Revenons pour terminer au sarcopte. Son heure de gloire fut importante dans les années 1950, chacun vantant la facilité avec laquelle on pouvait l'extraire.
Ainsi, Bazin : "on déchire avec une aiguille l'épiderme à 1mm environ du point blanc vers
lequel on se dirige avec précaution. On presse l'instrument sous l'animalcule qui s'y cramponne
en se tenant immobile pendant quelques instants. Il ressemble alors à un grain de fécule mais
bientôt, il exécute des mouvements qu'on peut apercevoir même à l'oeil nu. La découverte du
parasite est un flagrant délit pathologique". Il ajoute "la gale est une maladie fâcheuse qui
couvre la peau de lésions de toute sorte à l'aspect répugnant". Cette répulsion est illustrée
dans la locution populaire "être méchant comme une gale".

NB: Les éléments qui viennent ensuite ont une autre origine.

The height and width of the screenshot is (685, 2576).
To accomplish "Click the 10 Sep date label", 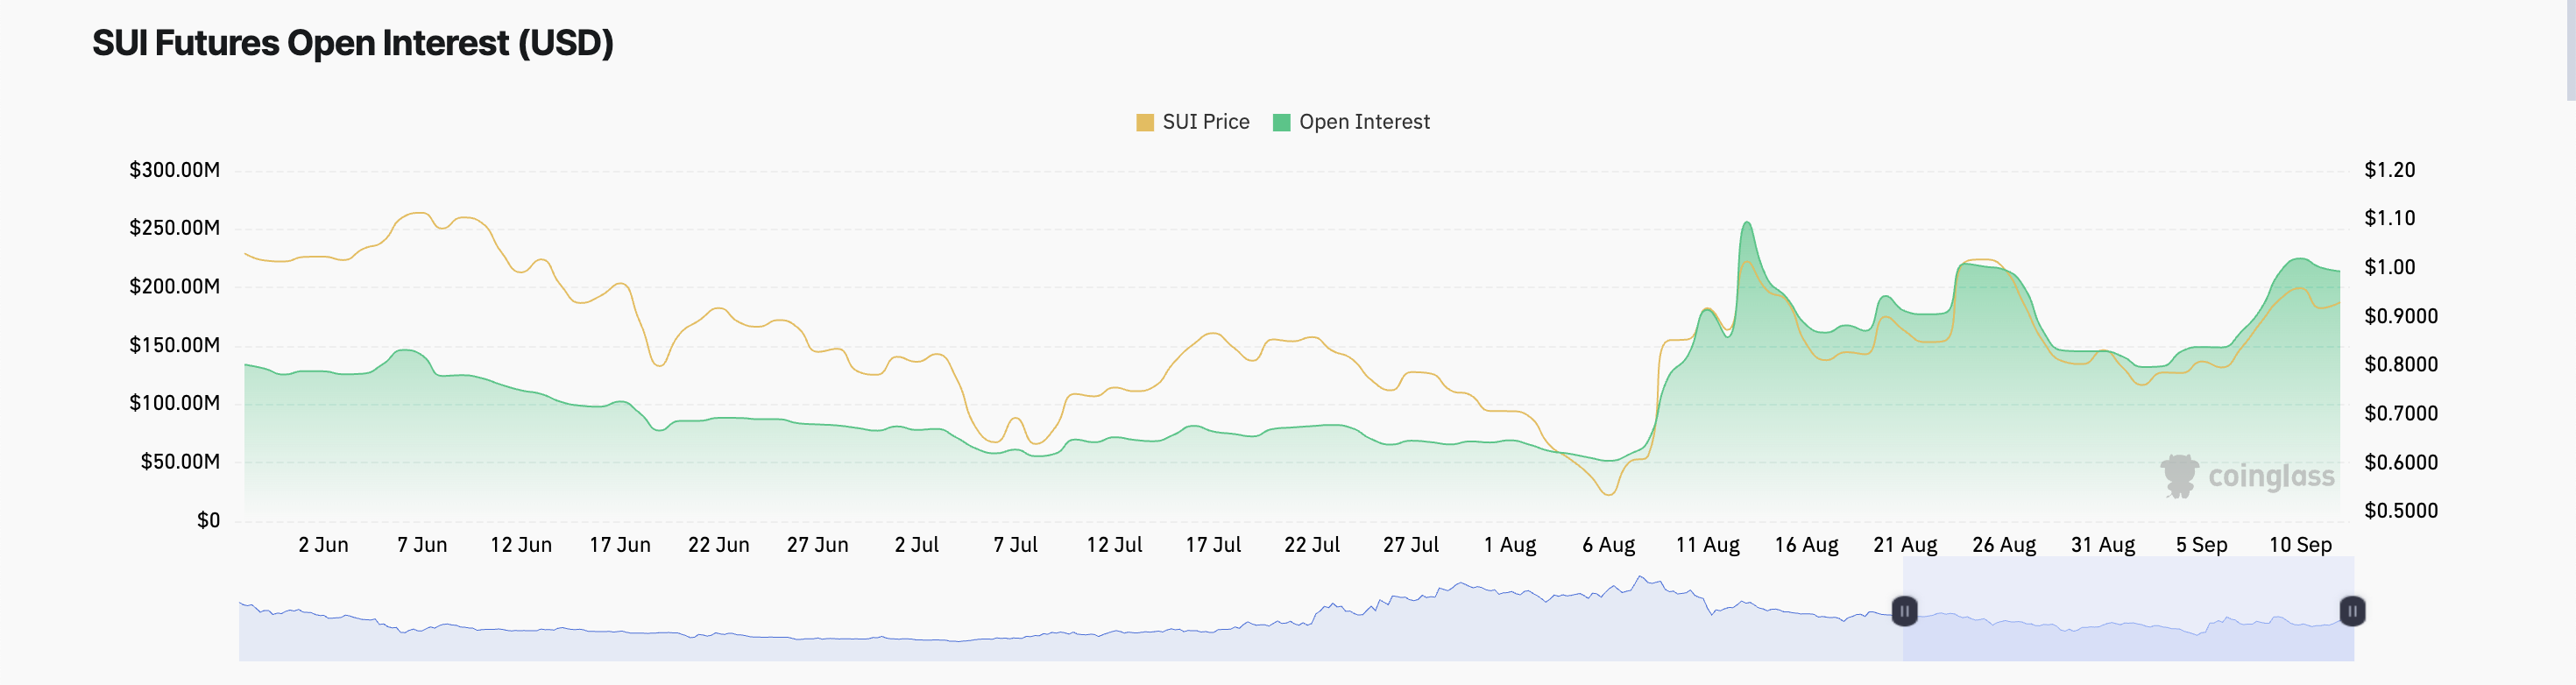I will (x=2300, y=545).
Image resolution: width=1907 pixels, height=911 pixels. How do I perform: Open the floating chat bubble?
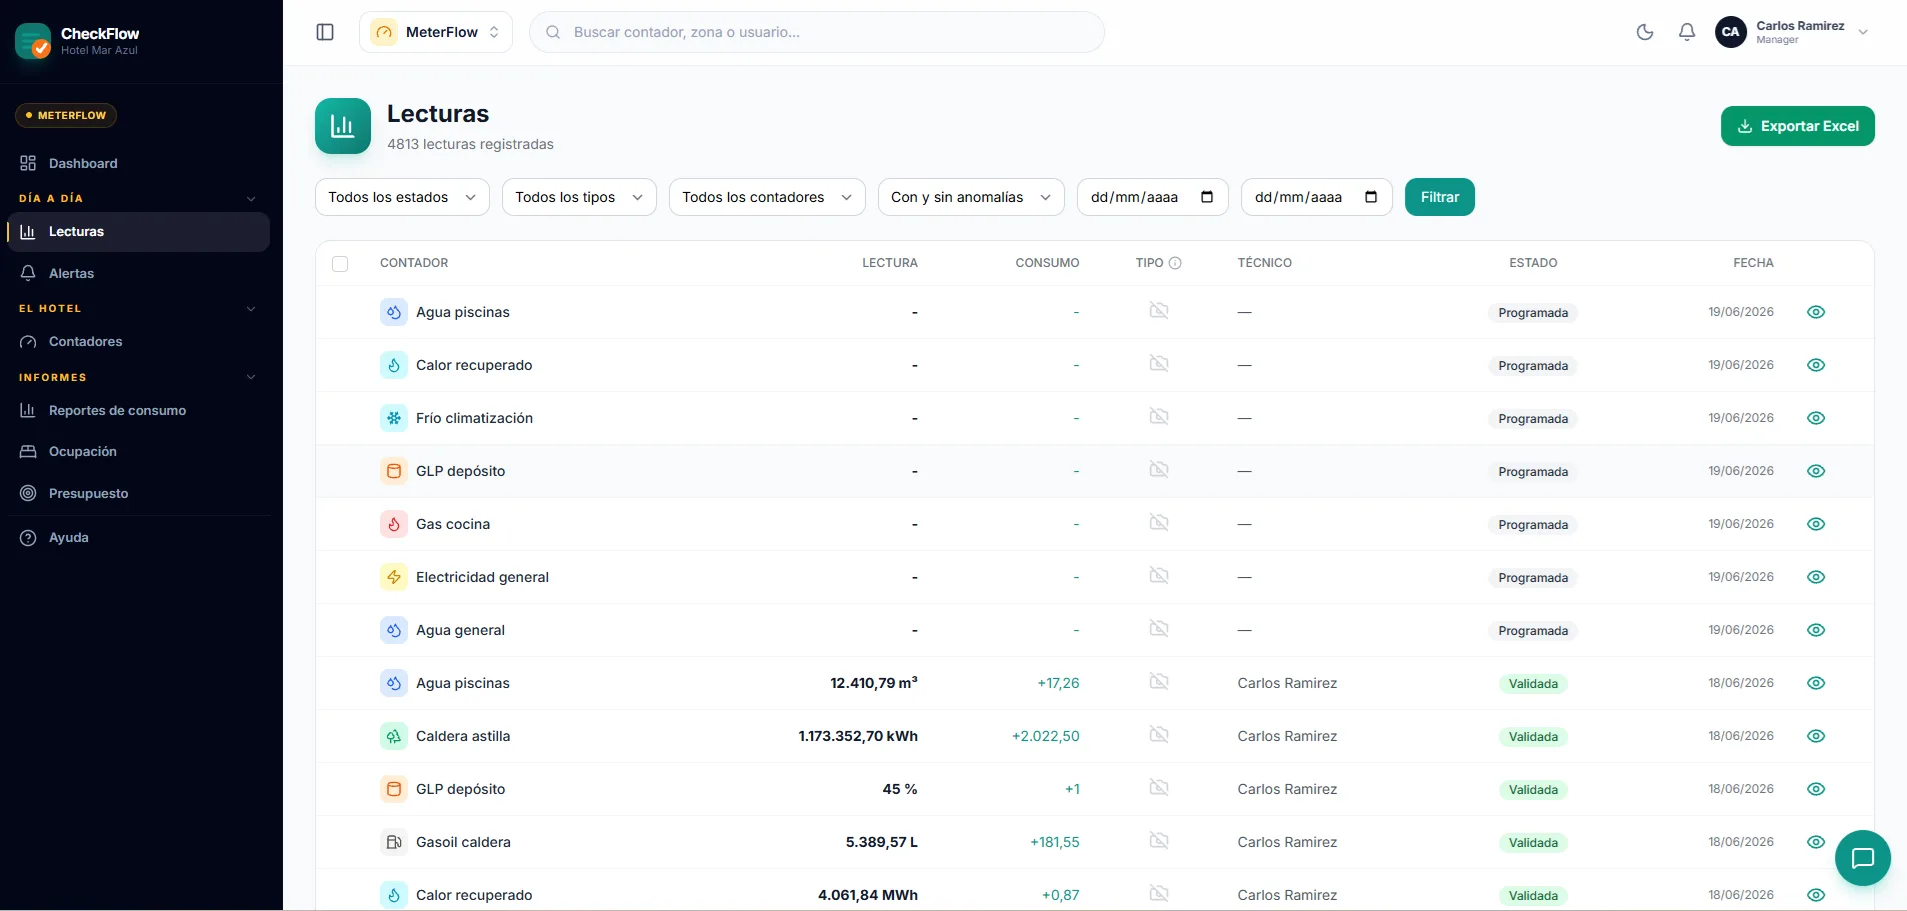coord(1862,858)
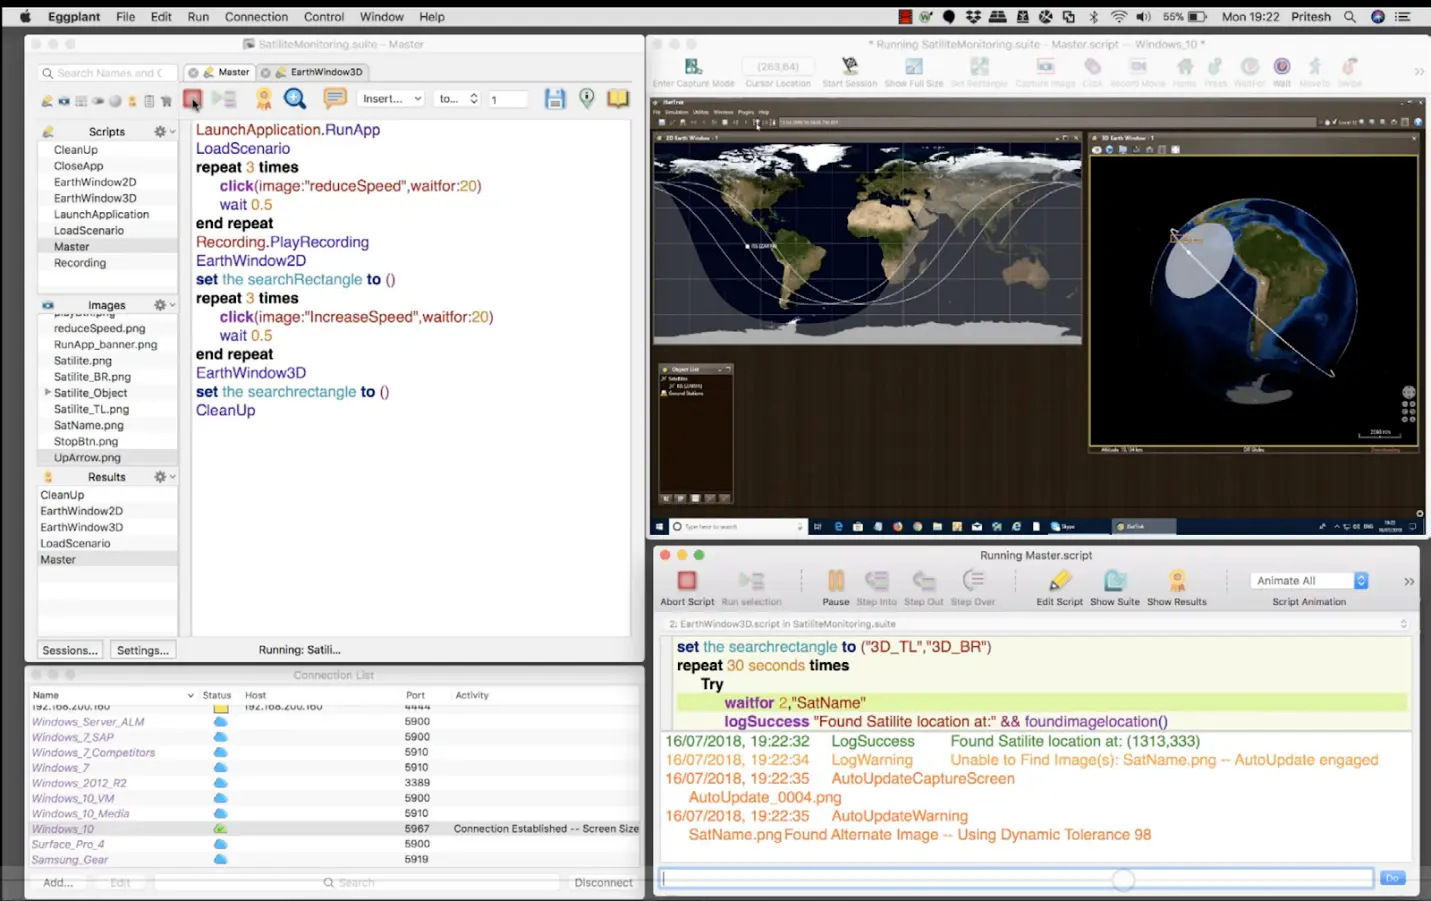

Devergie (1857) : "l'acarus enlevé de son sillon en hiver est engourdi par le froid, ramassé,
pelotonné, immobile. Il suffit de l'approcher un peu du feu pour lui voir exécuter des
mouvements forts rapides. Mis dans l'huile de cade, il s'agite, parait inquiet, étonné puis se
roidit et s'immobilise".
Lanquetin : "on introduit doucement une épingle parallèlement à la peau. Si l'opération est
bien faite, on doit voir sur l'aiguille le sarcopte qui s'y tient cramponné. Cette petite
opération est d'une extrême simplicité et ne demande qu'un peu d'habitude et une vue ordinaire".

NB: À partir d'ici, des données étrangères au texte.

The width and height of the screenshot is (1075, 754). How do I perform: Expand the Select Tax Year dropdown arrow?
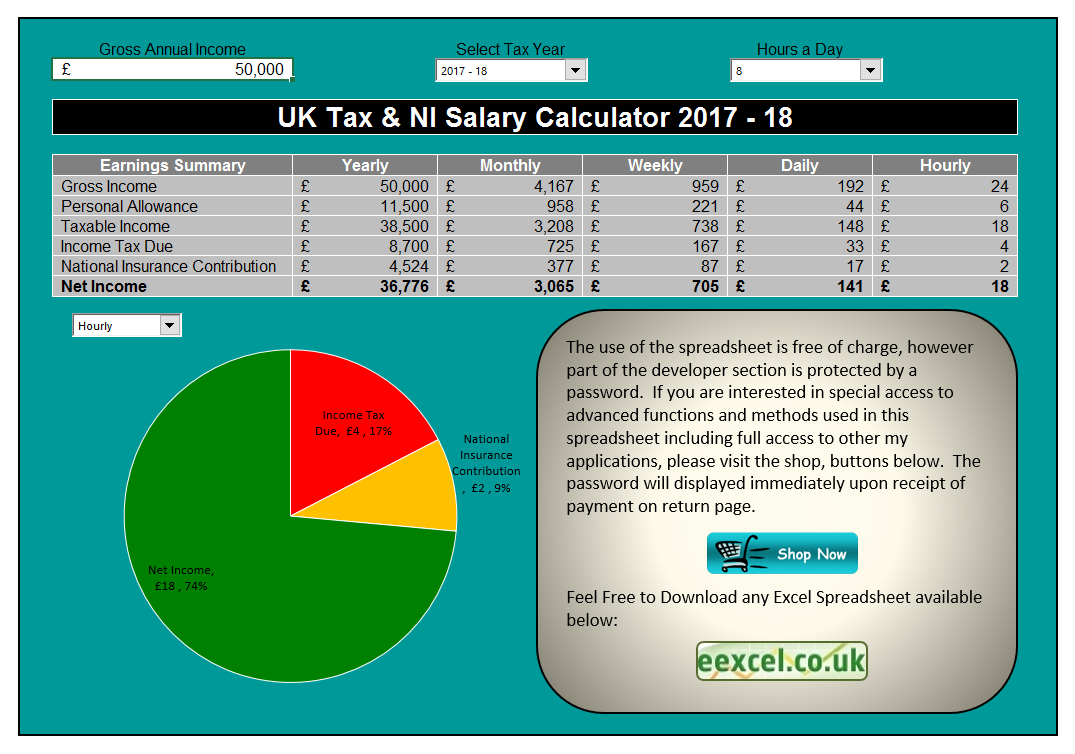point(575,71)
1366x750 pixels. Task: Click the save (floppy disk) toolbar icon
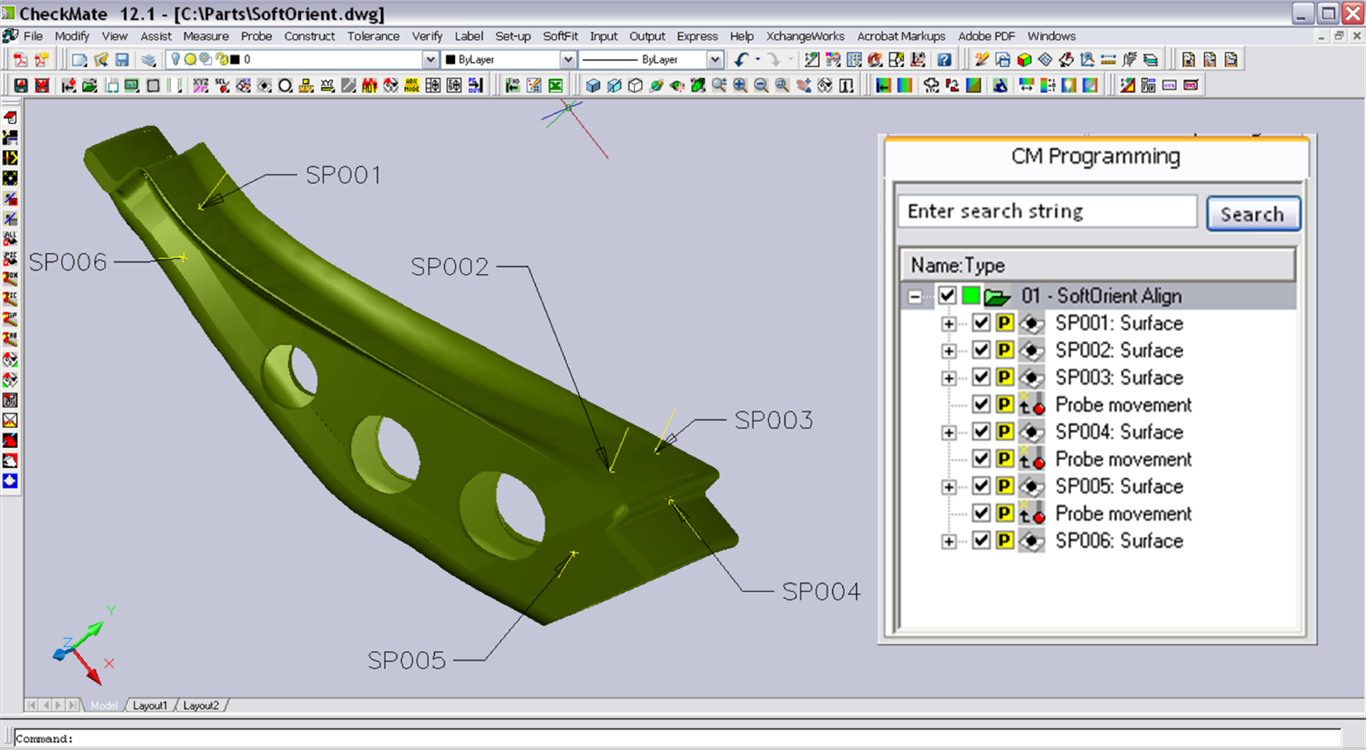pos(122,60)
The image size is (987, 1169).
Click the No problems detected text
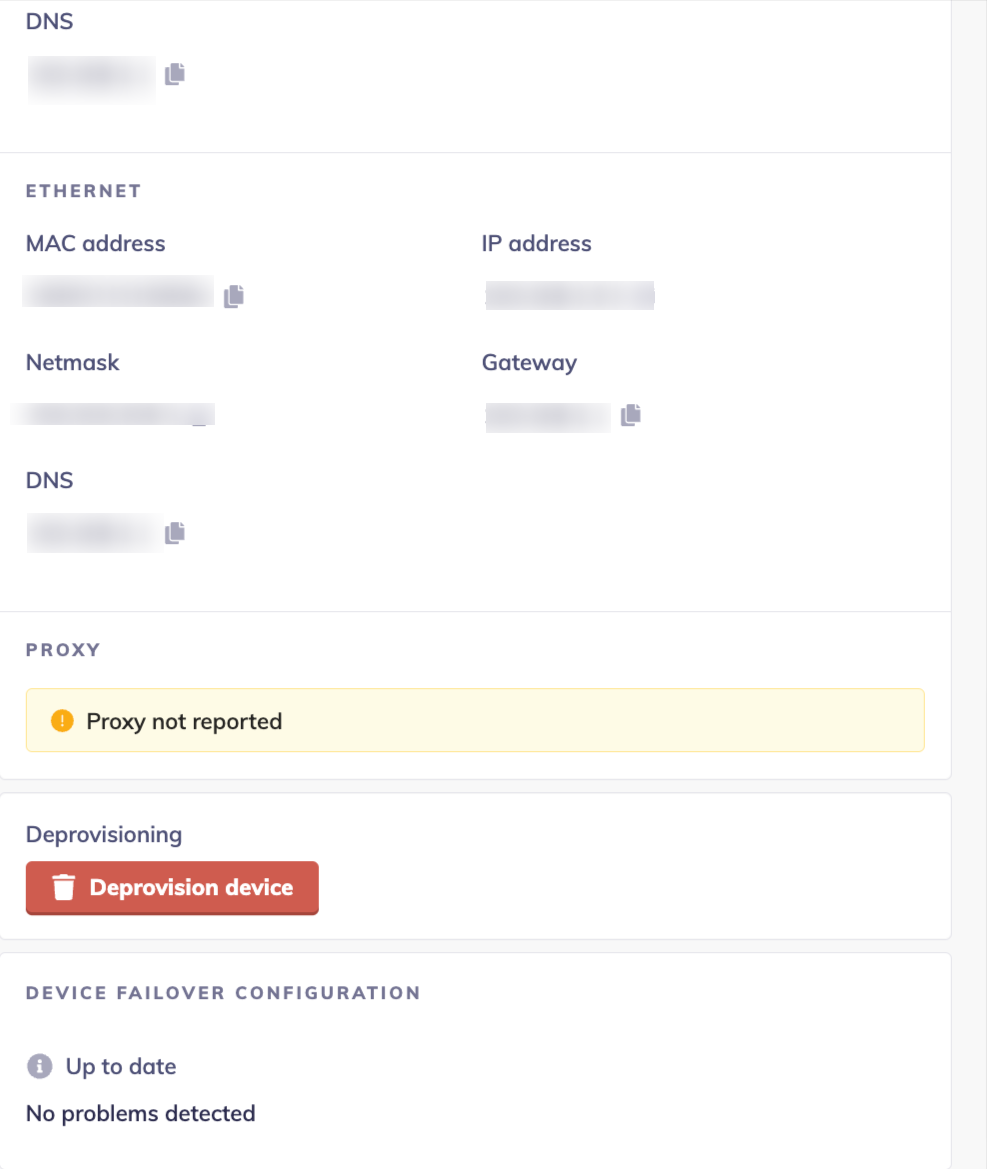pos(141,1113)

Les mauvais esprits émettent des critiques. Ainsi, Augé dans son traité" Comment diagnostiquer
la gale quand on n'est pas dermatologiste", écrit : "par le temps qui court où chaque médecin
voit vingt fois plus de malades qu'il n'en peut examiner sérieusement, croyez-vous qu'il pourra
dépenser deux heures à caractériser un sarcopte perché au bout d'une aiguille ?".
Telle est, en " quelques " mots la véritable histoire du sarcopte de la gale.